How can you prevent SQL injection in a database application?

• A. Use parameterized/prepared statements and proper input validation.
• B. Use dynamic string concatenation to build queries.
• C. Disable all user input.
• D. Only rely on client-side validation.

Answer: (A)

Defending against SQL injection means keeping data separate from the SQL code that runs in the database. The most reliable way is to use parameterized (or prepared) statements. With these, the SQL query is written with placeholders for data, and the actual values are supplied separately. The database driver treats those values strictly as data, not as part of the SQL command, so even if a user enters something that looks like SQL, it won’t be executed as code. This is the core defense against attackers altering the query’s structure.

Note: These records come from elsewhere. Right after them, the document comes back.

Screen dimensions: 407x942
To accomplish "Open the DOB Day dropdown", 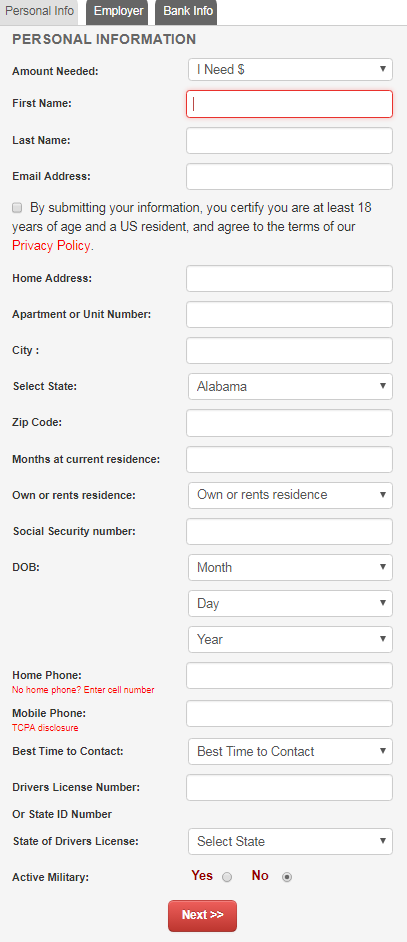I will [290, 603].
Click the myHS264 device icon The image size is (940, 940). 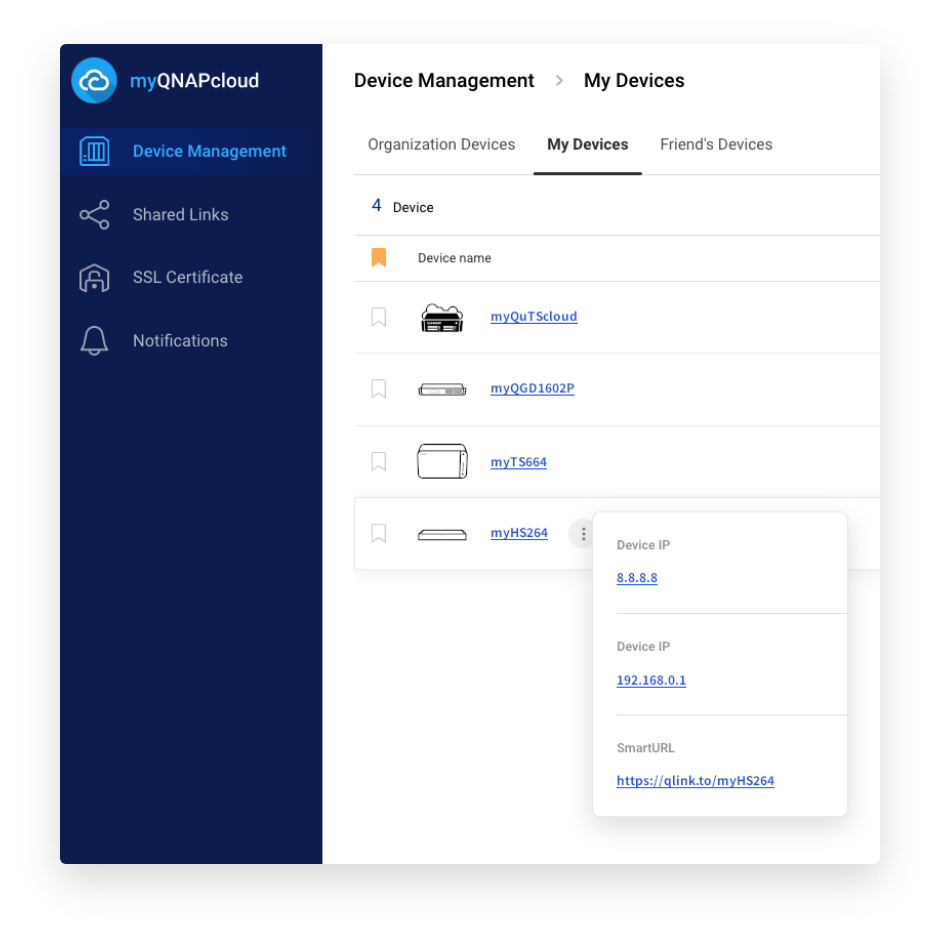pos(442,534)
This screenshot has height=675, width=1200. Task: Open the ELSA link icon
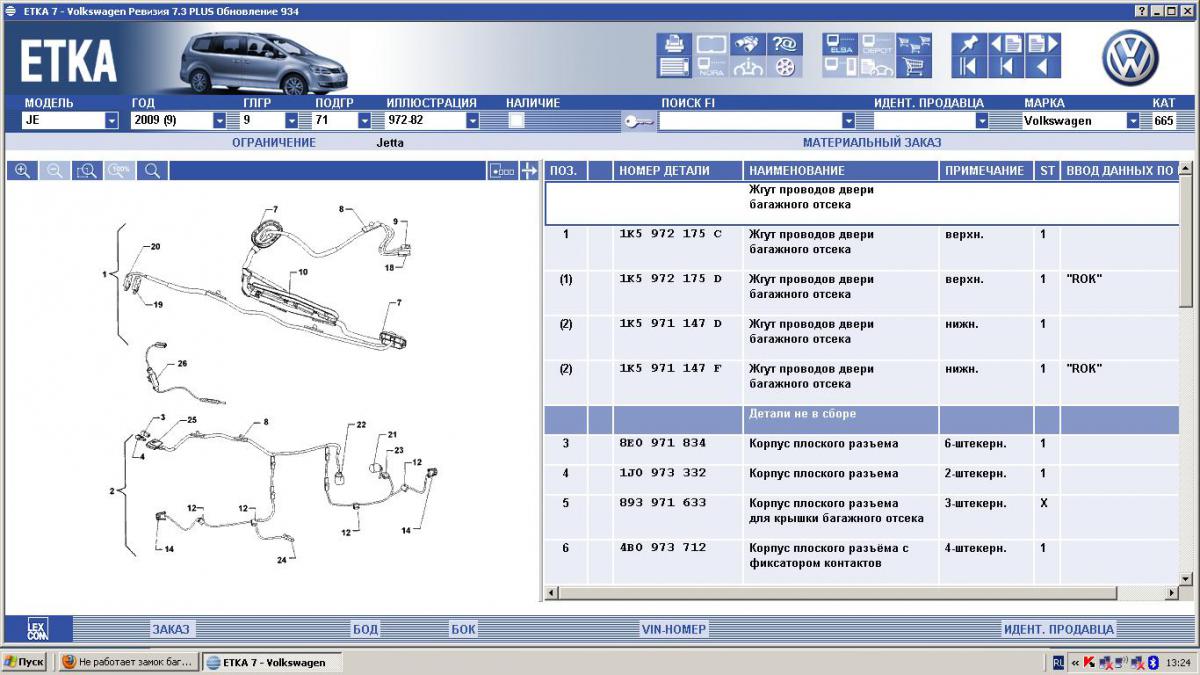[x=841, y=44]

Input validation adds another layer by checking that inputs meet expected formats, lengths, and character sets before they’re sent to the database. It helps block obvious bad data and can reduce risk, but it isn’t enough on its own. If you rely only on validation on the client side or try to build queries by concatenating strings with user input, you leave your application vulnerable—validators can be bypassed, and the injected input becomes part of the SQL string.

So the best approach is to combine parameterized statements with proper input validation. The other options aren’t viable: constructing queries via dynamic string concatenation creates the exact vulnerability, disabling all user input isn’t practical, and relying solely on client-side validation can be bypassed.